Nothing may be dropped or altered: reproduce all the data.

Given data section start

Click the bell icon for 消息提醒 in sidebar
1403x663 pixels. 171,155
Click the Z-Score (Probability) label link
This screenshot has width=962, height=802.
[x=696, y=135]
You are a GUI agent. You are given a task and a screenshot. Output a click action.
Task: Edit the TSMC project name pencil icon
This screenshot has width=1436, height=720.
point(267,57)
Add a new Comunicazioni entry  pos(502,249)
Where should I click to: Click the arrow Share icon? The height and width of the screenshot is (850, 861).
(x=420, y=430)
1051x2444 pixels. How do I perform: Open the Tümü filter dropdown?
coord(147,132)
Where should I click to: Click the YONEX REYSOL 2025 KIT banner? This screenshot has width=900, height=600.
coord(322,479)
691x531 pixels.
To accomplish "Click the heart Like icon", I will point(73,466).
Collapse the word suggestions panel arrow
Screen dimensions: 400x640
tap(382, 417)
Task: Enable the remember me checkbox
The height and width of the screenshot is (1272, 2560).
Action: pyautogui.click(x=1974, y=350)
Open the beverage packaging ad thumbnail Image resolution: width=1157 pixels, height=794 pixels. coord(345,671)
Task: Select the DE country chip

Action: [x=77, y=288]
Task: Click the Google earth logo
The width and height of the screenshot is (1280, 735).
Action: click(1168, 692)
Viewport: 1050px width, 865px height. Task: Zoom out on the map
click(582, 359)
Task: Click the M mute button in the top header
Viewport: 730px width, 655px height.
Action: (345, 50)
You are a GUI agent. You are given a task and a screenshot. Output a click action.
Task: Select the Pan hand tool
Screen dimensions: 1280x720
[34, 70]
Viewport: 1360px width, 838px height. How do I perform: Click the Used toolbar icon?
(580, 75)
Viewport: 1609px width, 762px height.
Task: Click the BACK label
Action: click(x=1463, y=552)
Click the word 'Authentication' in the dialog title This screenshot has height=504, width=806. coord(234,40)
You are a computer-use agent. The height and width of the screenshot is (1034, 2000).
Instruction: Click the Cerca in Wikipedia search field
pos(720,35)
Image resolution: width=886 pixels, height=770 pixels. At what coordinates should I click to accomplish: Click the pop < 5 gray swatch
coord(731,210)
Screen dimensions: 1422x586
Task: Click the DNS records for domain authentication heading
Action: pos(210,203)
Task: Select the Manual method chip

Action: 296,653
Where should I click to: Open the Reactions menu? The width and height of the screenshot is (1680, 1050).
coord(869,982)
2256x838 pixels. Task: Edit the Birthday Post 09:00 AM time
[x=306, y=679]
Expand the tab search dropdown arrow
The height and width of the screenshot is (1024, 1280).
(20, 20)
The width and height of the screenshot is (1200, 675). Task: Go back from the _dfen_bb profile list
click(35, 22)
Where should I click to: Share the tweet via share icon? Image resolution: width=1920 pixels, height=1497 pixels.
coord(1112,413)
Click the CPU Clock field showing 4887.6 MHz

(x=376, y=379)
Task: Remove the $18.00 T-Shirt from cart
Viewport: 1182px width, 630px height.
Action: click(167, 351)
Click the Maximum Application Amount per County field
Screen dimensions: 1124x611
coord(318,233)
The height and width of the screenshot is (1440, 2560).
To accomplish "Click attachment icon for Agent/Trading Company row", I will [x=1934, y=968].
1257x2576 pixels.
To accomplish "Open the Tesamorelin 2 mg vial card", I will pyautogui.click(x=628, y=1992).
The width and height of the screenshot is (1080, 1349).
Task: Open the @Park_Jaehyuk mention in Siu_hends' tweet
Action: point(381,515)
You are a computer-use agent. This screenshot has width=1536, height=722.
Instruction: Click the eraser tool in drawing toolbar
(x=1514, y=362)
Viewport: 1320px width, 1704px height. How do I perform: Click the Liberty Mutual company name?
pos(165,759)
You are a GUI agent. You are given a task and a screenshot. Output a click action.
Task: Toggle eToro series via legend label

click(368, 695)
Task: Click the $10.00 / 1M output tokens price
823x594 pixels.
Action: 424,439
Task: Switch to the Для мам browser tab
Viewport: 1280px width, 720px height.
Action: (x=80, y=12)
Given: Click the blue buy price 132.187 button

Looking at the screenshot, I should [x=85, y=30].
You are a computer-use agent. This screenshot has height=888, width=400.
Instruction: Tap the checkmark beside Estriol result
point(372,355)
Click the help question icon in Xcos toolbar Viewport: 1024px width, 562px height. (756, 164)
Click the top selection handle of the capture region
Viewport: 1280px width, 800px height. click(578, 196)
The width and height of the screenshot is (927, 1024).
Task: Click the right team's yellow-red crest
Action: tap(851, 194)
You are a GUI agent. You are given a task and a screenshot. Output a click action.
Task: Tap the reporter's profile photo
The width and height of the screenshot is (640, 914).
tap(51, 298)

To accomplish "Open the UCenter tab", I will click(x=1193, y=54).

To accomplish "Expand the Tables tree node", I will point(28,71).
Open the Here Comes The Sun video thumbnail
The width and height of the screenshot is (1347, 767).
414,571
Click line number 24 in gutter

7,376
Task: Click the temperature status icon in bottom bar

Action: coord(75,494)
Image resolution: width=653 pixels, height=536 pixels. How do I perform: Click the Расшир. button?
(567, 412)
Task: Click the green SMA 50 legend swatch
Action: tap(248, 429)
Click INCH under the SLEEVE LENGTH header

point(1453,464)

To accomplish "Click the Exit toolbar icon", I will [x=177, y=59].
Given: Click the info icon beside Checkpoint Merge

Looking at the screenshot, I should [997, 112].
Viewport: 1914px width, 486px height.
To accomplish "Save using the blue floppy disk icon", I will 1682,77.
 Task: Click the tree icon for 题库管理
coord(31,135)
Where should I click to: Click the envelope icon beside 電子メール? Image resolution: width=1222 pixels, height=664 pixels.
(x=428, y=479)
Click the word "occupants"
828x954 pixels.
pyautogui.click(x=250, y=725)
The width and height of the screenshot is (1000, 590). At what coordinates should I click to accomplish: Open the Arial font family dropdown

Given data section end

*Task output*.
Click the bell icon for 消息提醒 in sidebar
1403x663 pixels. 171,155
Click the Z-Score (Probability) label link
This screenshot has width=962, height=802.
[x=696, y=135]
You are a GUI agent. You are given a task and a screenshot. Output a click action.
Task: Edit the TSMC project name pencil icon
This screenshot has width=1436, height=720.
point(267,57)
Add a new Comunicazioni entry  pos(502,249)
Where should I click to: Click the arrow Share icon? The height and width of the screenshot is (850, 861).
(x=420, y=430)
1051x2444 pixels. How do I perform: Open the Tümü filter dropdown?
coord(147,132)
Where should I click to: Click the YONEX REYSOL 2025 KIT banner? This screenshot has width=900, height=600.
coord(322,479)
691x531 pixels.
To accomplish "Click the heart Like icon", I will point(73,466).
Collapse the word suggestions panel arrow
Screen dimensions: 400x640
tap(382, 417)
Task: Enable the remember me checkbox
The height and width of the screenshot is (1272, 2560).
Action: pyautogui.click(x=1974, y=350)
Open the beverage packaging ad thumbnail Image resolution: width=1157 pixels, height=794 pixels. coord(345,671)
Task: Select the DE country chip

Action: [x=77, y=288]
Task: Click the Google earth logo
The width and height of the screenshot is (1280, 735).
Action: click(1168, 692)
Viewport: 1050px width, 865px height. Task: Zoom out on the map
click(582, 359)
Task: Click the M mute button in the top header
Viewport: 730px width, 655px height.
Action: (345, 50)
You are a GUI agent. You are given a task and a screenshot. Output a click action.
Task: Select the Pan hand tool
Screen dimensions: 1280x720
[34, 70]
Viewport: 1360px width, 838px height. How do I perform: Click the Used toolbar icon?
(580, 75)
Viewport: 1609px width, 762px height.
Task: Click the BACK label
Action: click(x=1463, y=552)
Click the word 'Authentication' in the dialog title This screenshot has height=504, width=806. coord(234,40)
You are a computer-use agent. The height and width of the screenshot is (1034, 2000).
Instruction: Click the Cerca in Wikipedia search field
pos(720,35)
Image resolution: width=886 pixels, height=770 pixels. At what coordinates should I click to accomplish: Click the pop < 5 gray swatch
coord(731,210)
Screen dimensions: 1422x586
Task: Click the DNS records for domain authentication heading
Action: pos(210,203)
Task: Select the Manual method chip

Action: 296,653
Where should I click to: Open the Reactions menu? The width and height of the screenshot is (1680, 1050).
coord(869,982)
2256x838 pixels. Task: Edit the Birthday Post 09:00 AM time
[x=306, y=679]
Expand the tab search dropdown arrow
The height and width of the screenshot is (1024, 1280).
(20, 20)
The width and height of the screenshot is (1200, 675). Task: Go back from the _dfen_bb profile list
click(35, 22)
Where should I click to: Share the tweet via share icon? Image resolution: width=1920 pixels, height=1497 pixels.
coord(1112,413)
Click the CPU Clock field showing 4887.6 MHz

(x=376, y=379)
Task: Remove the $18.00 T-Shirt from cart
Viewport: 1182px width, 630px height.
Action: click(167, 351)
Click the Maximum Application Amount per County field
Screen dimensions: 1124x611
coord(318,233)
The height and width of the screenshot is (1440, 2560).
To accomplish "Click attachment icon for Agent/Trading Company row", I will [x=1934, y=968].
1257x2576 pixels.
To accomplish "Open the Tesamorelin 2 mg vial card", I will pyautogui.click(x=628, y=1992).
The width and height of the screenshot is (1080, 1349).
Task: Open the @Park_Jaehyuk mention in Siu_hends' tweet
Action: point(381,515)
You are a computer-use agent. This screenshot has width=1536, height=722.
Instruction: Click the eraser tool in drawing toolbar
(x=1514, y=362)
Viewport: 1320px width, 1704px height. How do I perform: Click the Liberty Mutual company name?
pos(165,759)
You are a GUI agent. You are given a task and a screenshot. Output a click action.
Task: Toggle eToro series via legend label

click(368, 695)
Task: Click the $10.00 / 1M output tokens price
823x594 pixels.
Action: 424,439
Task: Switch to the Для мам browser tab
Viewport: 1280px width, 720px height.
Action: (x=80, y=12)
Given: Click the blue buy price 132.187 button

Looking at the screenshot, I should [x=85, y=30].
You are a computer-use agent. This screenshot has height=888, width=400.
Instruction: Tap the checkmark beside Estriol result
point(372,355)
Click the help question icon in Xcos toolbar Viewport: 1024px width, 562px height. (756, 164)
Click the top selection handle of the capture region
Viewport: 1280px width, 800px height. click(578, 196)
The width and height of the screenshot is (927, 1024).
Task: Click the right team's yellow-red crest
Action: tap(851, 194)
You are a GUI agent. You are given a task and a screenshot. Output a click action.
Task: Tap the reporter's profile photo
The width and height of the screenshot is (640, 914).
tap(51, 298)

To accomplish "Open the UCenter tab", I will click(x=1193, y=54).

To accomplish "Expand the Tables tree node", I will point(28,71).
Open the Here Comes The Sun video thumbnail
The width and height of the screenshot is (1347, 767).
414,571
Click line number 24 in gutter

7,376
Task: Click the temperature status icon in bottom bar

Action: coord(75,494)
Image resolution: width=653 pixels, height=536 pixels. How do I perform: Click the Расшир. button?
(567, 412)
Task: Click the green SMA 50 legend swatch
Action: tap(248, 429)
Click INCH under the SLEEVE LENGTH header

point(1453,464)

To accomplish "Click the Exit toolbar icon", I will [x=177, y=59].
Given: Click the info icon beside Checkpoint Merge

Looking at the screenshot, I should [997, 112].
Viewport: 1914px width, 486px height.
To accomplish "Save using the blue floppy disk icon", I will 1682,77.
 Task: Click the tree icon for 题库管理
coord(31,135)
Where should I click to: Click the envelope icon beside 電子メール? Image resolution: width=1222 pixels, height=664 pixels.
(x=428, y=479)
Click the word "occupants"
828x954 pixels.
pyautogui.click(x=250, y=725)
The width and height of the screenshot is (1000, 590). At what coordinates should I click to accomplish: Open the Arial font family dropdown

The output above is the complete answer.